Le drame de l’incomplétude
Il est d’usage, chez les francophones, de célébrer sans ambages ni nuances la loi 101. D’y voir, pour les plus modérés, un essentiel organe légal de défense du fait français au Québec et, pour les plus radicaux, un rempart sacré contre la dilution de la culture québécoise dans l’esprit anglo-saxon.

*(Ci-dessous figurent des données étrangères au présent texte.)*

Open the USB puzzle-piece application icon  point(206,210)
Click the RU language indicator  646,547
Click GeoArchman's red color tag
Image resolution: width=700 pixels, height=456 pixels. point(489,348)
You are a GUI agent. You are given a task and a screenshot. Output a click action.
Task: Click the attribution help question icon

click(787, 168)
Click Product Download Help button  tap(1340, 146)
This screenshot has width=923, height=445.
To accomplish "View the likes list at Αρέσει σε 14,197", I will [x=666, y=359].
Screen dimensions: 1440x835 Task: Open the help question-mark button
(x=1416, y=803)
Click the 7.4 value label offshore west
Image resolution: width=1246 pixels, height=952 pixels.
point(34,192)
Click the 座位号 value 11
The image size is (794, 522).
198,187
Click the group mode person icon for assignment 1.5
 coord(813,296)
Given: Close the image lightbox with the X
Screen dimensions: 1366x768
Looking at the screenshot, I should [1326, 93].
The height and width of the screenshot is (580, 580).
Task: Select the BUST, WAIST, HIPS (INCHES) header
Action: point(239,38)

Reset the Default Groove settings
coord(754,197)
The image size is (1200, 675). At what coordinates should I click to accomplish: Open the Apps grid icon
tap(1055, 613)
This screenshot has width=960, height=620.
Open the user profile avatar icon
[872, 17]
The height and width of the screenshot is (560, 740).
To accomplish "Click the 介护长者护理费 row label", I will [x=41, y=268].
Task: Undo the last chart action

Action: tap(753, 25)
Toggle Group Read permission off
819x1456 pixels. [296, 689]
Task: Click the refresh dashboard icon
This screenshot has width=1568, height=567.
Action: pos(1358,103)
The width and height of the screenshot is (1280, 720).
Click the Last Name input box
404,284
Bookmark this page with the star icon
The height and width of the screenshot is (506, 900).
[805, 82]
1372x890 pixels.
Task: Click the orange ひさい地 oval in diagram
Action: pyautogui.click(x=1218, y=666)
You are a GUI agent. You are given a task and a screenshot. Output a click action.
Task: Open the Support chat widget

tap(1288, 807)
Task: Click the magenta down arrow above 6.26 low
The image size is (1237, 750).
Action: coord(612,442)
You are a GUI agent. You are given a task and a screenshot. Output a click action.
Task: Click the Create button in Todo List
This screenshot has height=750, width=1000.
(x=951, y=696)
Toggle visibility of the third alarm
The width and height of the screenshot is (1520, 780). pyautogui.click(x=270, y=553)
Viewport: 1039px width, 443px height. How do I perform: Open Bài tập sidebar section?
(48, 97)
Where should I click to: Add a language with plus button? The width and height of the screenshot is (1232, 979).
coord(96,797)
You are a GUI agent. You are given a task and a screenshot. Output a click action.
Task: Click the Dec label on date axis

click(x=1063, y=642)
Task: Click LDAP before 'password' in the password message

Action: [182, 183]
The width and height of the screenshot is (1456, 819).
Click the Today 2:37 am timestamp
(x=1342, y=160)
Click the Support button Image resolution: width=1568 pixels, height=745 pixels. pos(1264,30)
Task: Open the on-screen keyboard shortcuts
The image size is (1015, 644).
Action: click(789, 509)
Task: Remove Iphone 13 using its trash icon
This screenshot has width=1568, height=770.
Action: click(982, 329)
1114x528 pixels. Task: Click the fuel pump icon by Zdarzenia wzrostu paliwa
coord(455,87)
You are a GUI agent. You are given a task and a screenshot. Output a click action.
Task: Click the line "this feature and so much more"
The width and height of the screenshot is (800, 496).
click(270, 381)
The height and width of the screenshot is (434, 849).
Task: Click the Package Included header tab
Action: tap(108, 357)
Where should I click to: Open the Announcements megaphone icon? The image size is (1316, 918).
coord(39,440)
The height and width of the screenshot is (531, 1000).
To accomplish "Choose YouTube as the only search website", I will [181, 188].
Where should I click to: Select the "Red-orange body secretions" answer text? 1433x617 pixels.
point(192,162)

Cette année, avec le 40e anniversaire de cette loi chérie des indépendantistes, encore vue par nombre d’anglophones comme une oppression tyrannique de leurs droits par la vile majorité francophone, nous n’échapperons pas aux déplorables doléances des uns et aux prévisibles congratulations des autres.
Il convient toutefois aujourd’hui d’aller au-delà des discours habituels et des analyses classiques.
Il est impératif de pousser maintenant plus loin notre réflexion afin d’être en mesure de dresser de nos lois linguistiques un bilan valable nous permettant d’appréhender correctement la suite des choses. Beaucoup se contenteront de se demander si ces dernières ont aidé ou nui à l’avancement du Québec.
Pour répondre à cette question, on proposera classiquement d’observer l’évolution de diverses variables depuis l’entrée en vigueur de ces lois – économiques, démographiques. On tentera ainsi de quantifier l’impact de ces dernières sur la société, mais on passera, me semble-t-il, à côté de l’essentiel. L’analyse statistique permet-elle de prendre dans toute son ampleur et sa complexité la mesure d’un peuple ? Le destin national – car c’est cela qui, ultimement, nous préoccupe – réside-t-il dans l’examen de diverses variables chiffrées ?
Rien ne me semble plus réducteur et éloigné d’une des meilleures définitions de la nation que l’histoire nous ait donnée, soit celle proposée par Ernest Renan dans sa conférence « Qu’est-ce qu’une nation ? », prononcée à la Sorbonne en 1887 :
« Une nation est une âme, un principe spirituel. Deux choses qui, à vrai dire, n’en font qu’une, constituent cette âme, ce principe spirituel. L’une est dans le passé, l’autre dans le présent. L’une est la possession en commun d’un riche legs de souvenirs ; l’autre est le consentement actuel, le désir de vivre ensemble, la volonté de continuer à faire valoir l’héritage qu’on a reçu indivis. »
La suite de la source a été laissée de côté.